[Data section Boundary: Start]
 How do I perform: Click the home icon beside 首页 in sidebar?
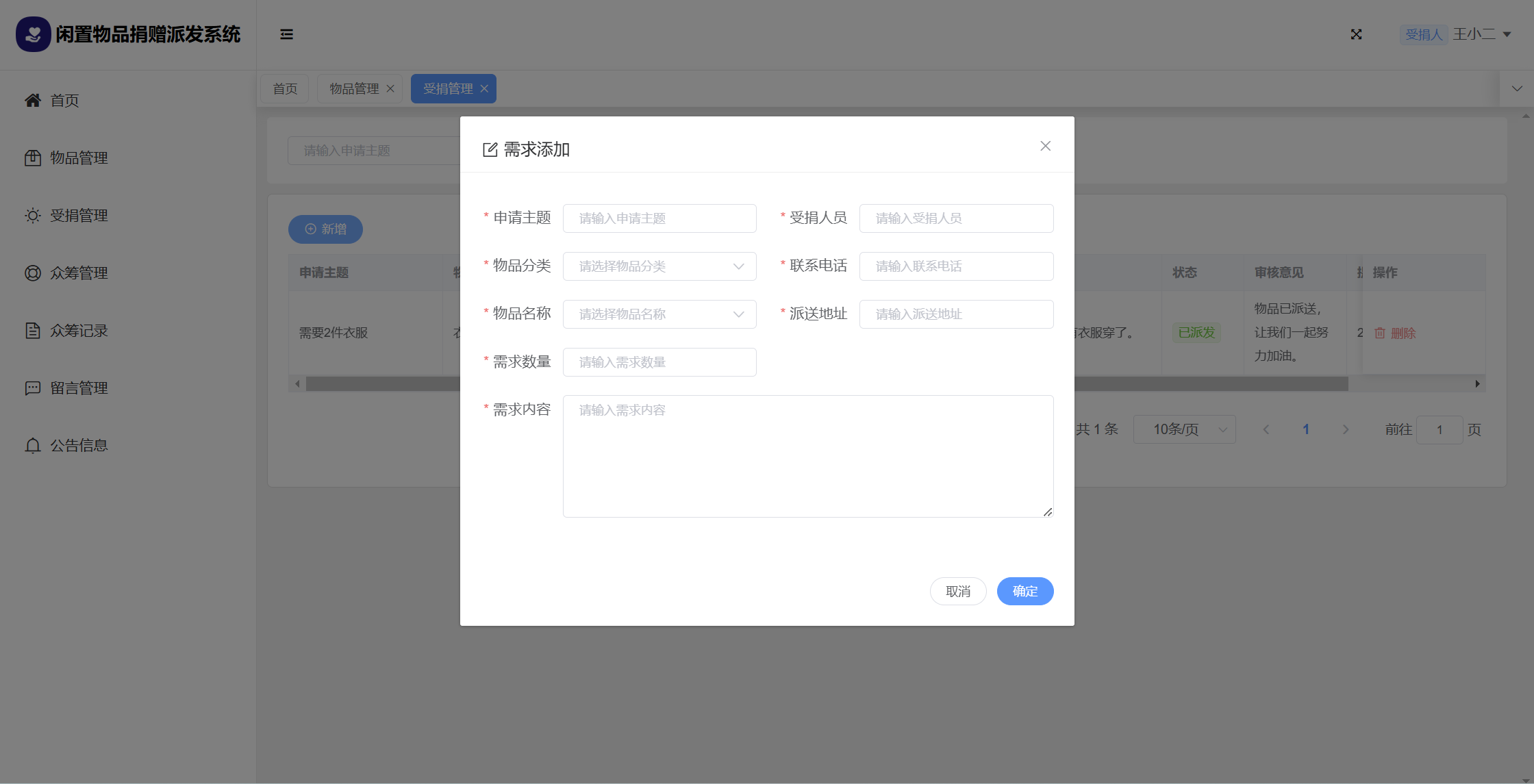[32, 101]
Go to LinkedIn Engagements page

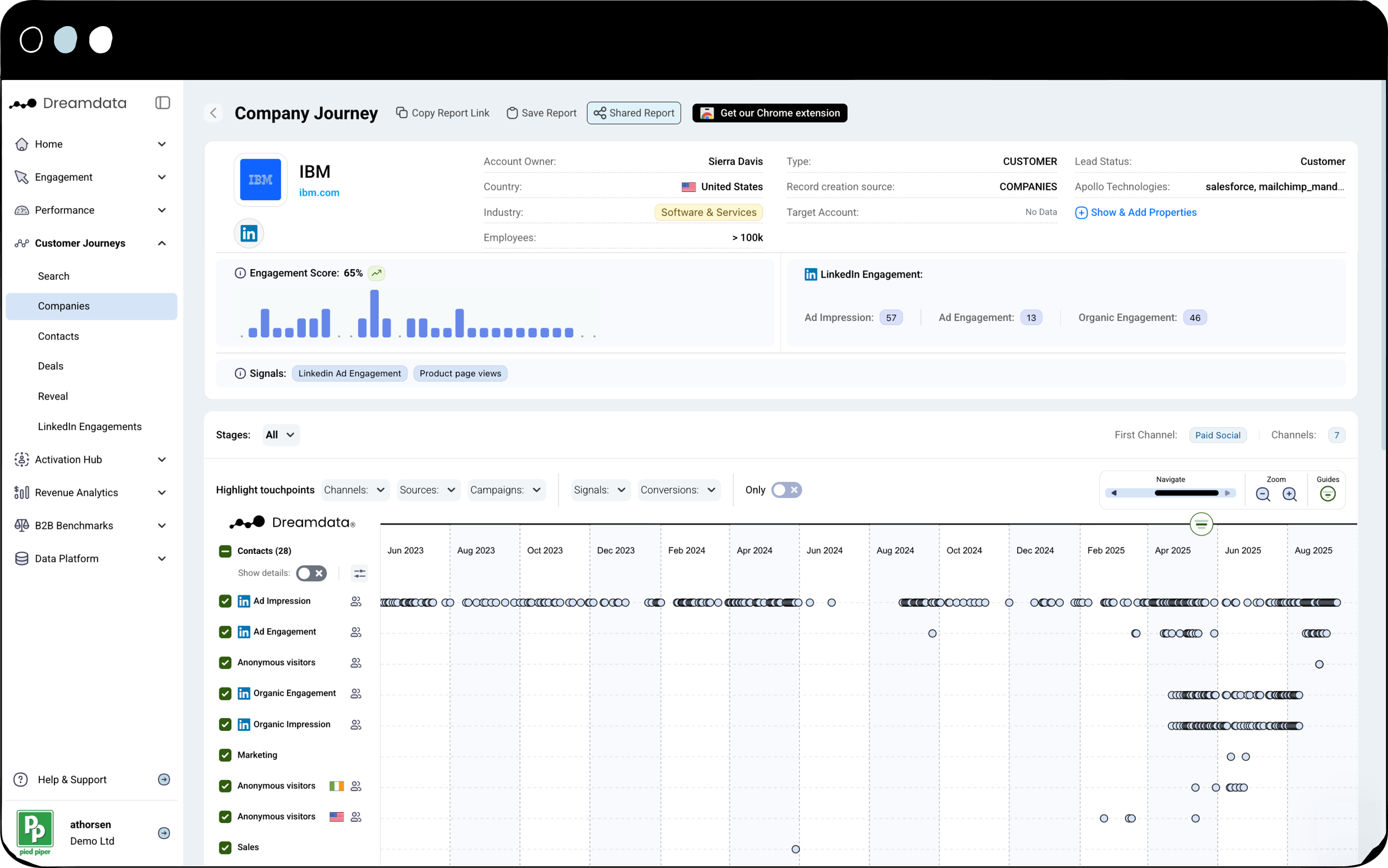point(89,427)
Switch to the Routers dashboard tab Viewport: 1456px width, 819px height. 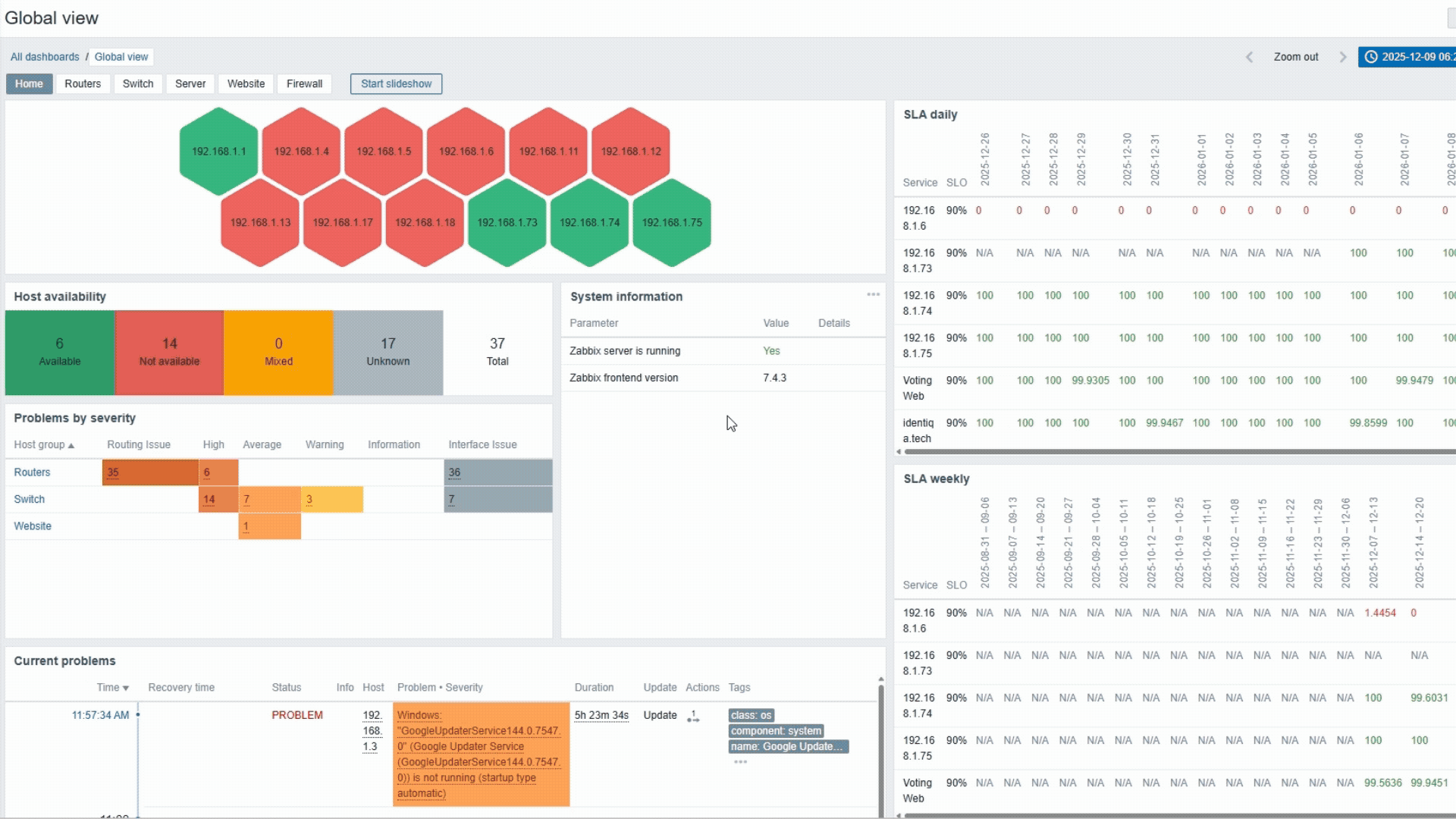(83, 84)
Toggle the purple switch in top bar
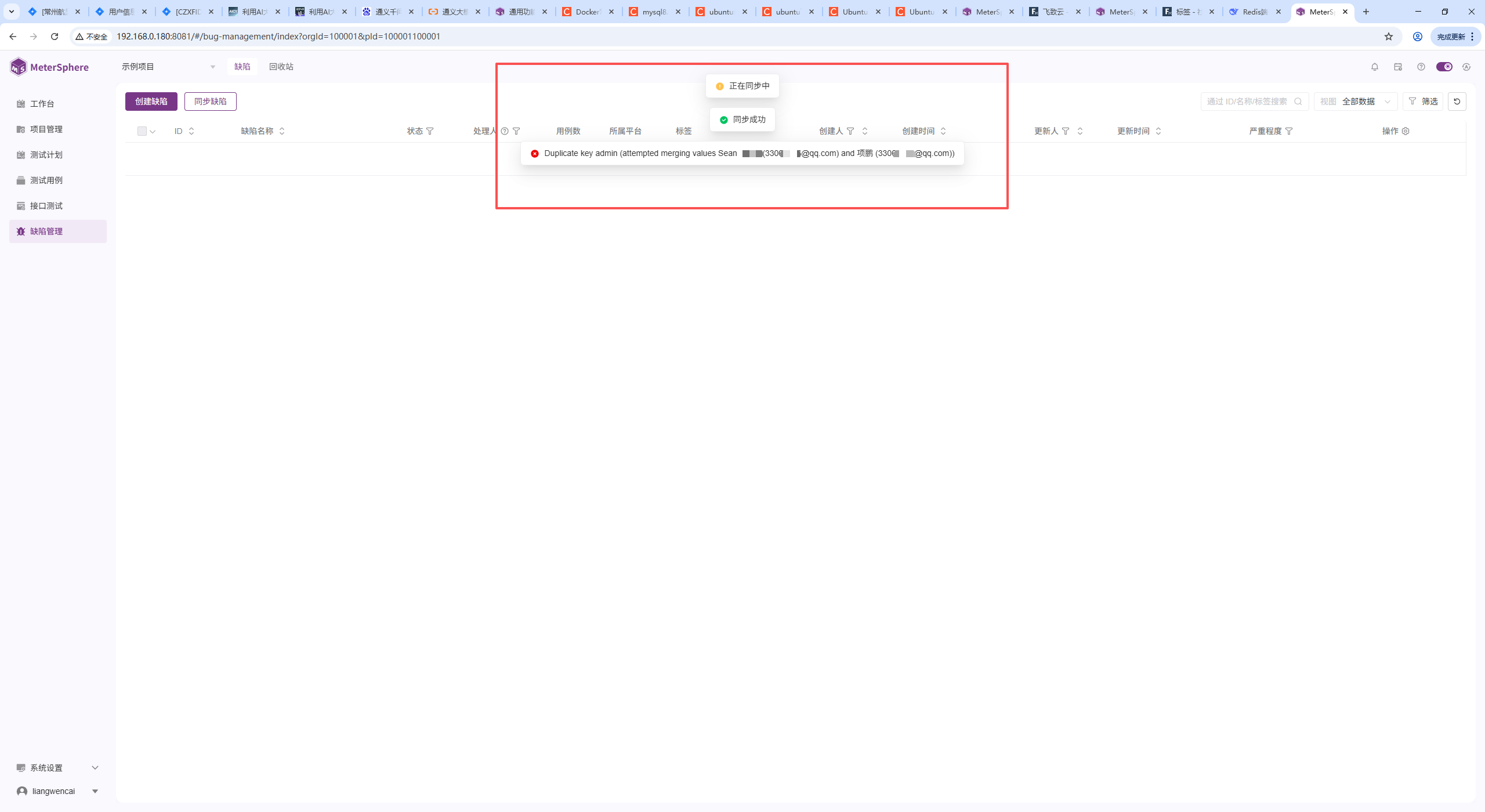The height and width of the screenshot is (812, 1485). [1444, 67]
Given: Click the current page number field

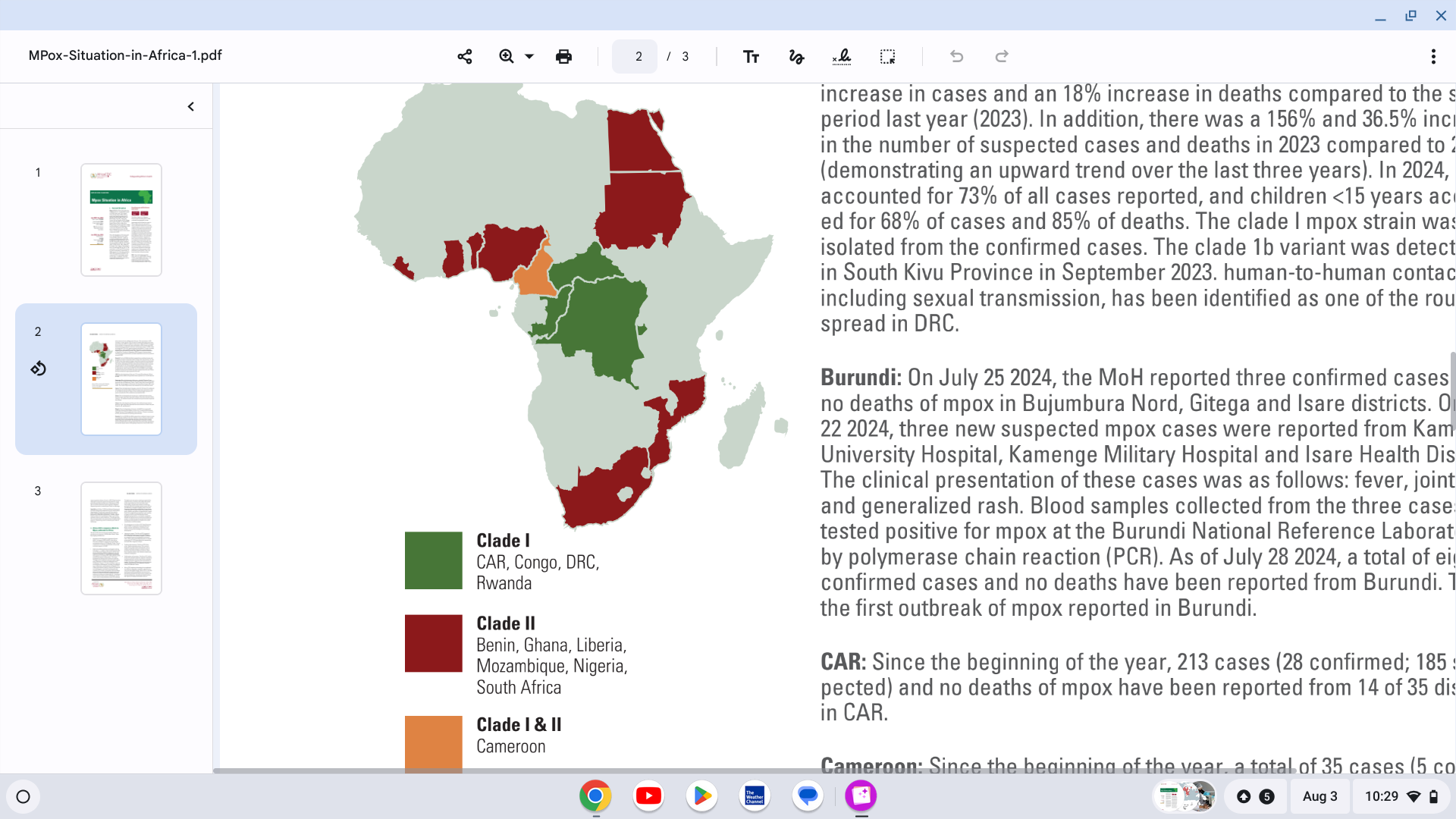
[Data section Boundary: End]
**Work required:** Retype, word for word, the lines from the one with "Toggle the purple switch in top bar" through the last line of the entries above, and only those lines. Leave pictures out.

**Answer to this problem:**
Toggle the purple switch in top bar
The height and width of the screenshot is (812, 1485). [1444, 67]
Given: Click the current page number field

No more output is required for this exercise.